Unnamed: 0,id,state,country
0,8576431891811451300,,Azerbaijan
1,8778414404485170876,,Afghanistan
2,8778414404485170876,,Afghanistan
3,8778414404485170876,,Afghanistan
4,8778414404485170876,,Afghanistan


### Split Daily_Cases table

In [24]:
%%bigquery
create or replace table covid_19_modeled.Location
as select distinct id, state, country, latitude, longitude
from covid_19_modeled.Daily_Cases

In [27]:
%%bigquery
select count(*) as distinct_location from covid_19_modeled.Location

Unnamed: 0,distinct_location
0,415


In [25]:
%%bigquery
create or replace table covid_19_modeled.Event
as select id as location_id, last_update, confirmed, deaths, recovered
from covid_19_modeled.Daily_Cases

In [28]:
%%bigquery
select count(*) as distinct_location from covid_19_modeled.Event

Unnamed: 0,distinct_location
0,4247


### Update confirmed, deaths, and recovered to 0 where null

In [29]:
%%bigquery
update covid_19_modeled.Event
set confirmed = 0 where confirmed is null

In [30]:
%%bigquery
update covid_19_modeled.Event 
set deaths = 0 where deaths is null

In [31]:
%%bigquery
update covid_19_modeled.Event 
set recovered = 0 where recovered is null

In [32]:
%run Event_beam.py

  experiments = p.options.view_as(DebugOptions).experiments or []


In [33]:
%run Location_beam.py

  experiments = p.options.view_as(DebugOptions).experiments or []

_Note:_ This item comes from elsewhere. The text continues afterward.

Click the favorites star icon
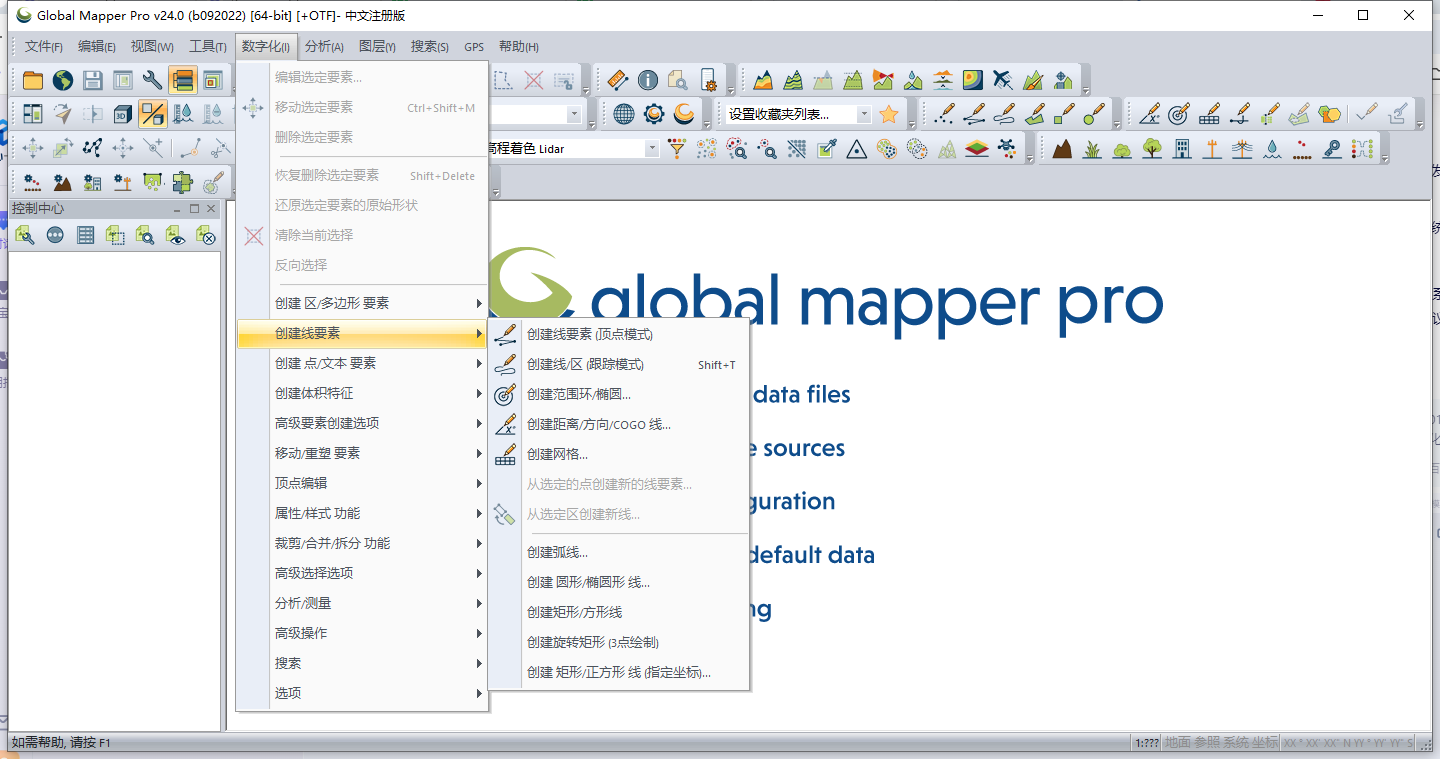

### Check primary key constraint on Event_Beam table

In [34]:
%%bigquery
select count(*) as total_event_count from covid_19_modeled.Event_Beam

Unnamed: 0,total_event_count
0,4247


In [35]:
%%bigquery
select count(*) from
(select distinct last_update, location_id as distinct_event_count from covid_19_modeled.Event_Beam)

Unnamed: 0,f0_
0,2598


In [43]:
%%bigquery
select last_update, location_id, count(*) as duplicate_count
from covid_19_modeled.Event_Beam
group by last_update, location_id
having count(*) > 1
limit 7

Unnamed: 0,last_update,location_id,duplicate_count
0,2020-02-26 23:53:02,8222489297432220498,3
1,2020-03-02 20:33:02,4279641640960423873,3
2,2020-03-02 20:23:16,979981601557933813,7
3,2020-02-12 14:43:03,4591735267635711941,19
4,2020-02-28 16:23:03,4279641640960423873,3
5,2020-03-02 20:23:16,-8827382212301428434,7
6,2020-03-02 01:33:02,-2675632486700738021,2


### TO DO: detect and remove duplicate location records in Beam

### Check primary key constraint on Location_Beam table

In [36]:
%%bigquery
select count(*) as total_location_count from covid_19_modeled.Location_Beam

Unnamed: 0,total_location_count
0,415


In [37]:
%%bigquery
select count(distinct id) as distinct_location_count from covid_19_modeled.Location_Beam

Unnamed: 0,distinct_location_count
0,289


In [40]:
%%bigquery
select id, city, state, country, longitude, latitude from covid_19_modeled.Location_Beam
order by city, state, country
limit 7

Unnamed: 0,id,city,state,country,longitude,latitude
0,8576431891811451300,,,Azerbaijan,,
1,8778414404485170876,,,Afghanistan,65.0,33.0
2,8778414404485170876,,,Afghanistan,,
3,-3566989785867701492,,,Algeria,1.6596,28.0339
4,-3566989785867701492,,,Algeria,,
5,-8827382212301428434,,,Andorra,1.5218,42.5063
6,-2806519937964814283,,,Argentina,-63.6167,-38.4161


### TO DO: remove duplicate location records in Beam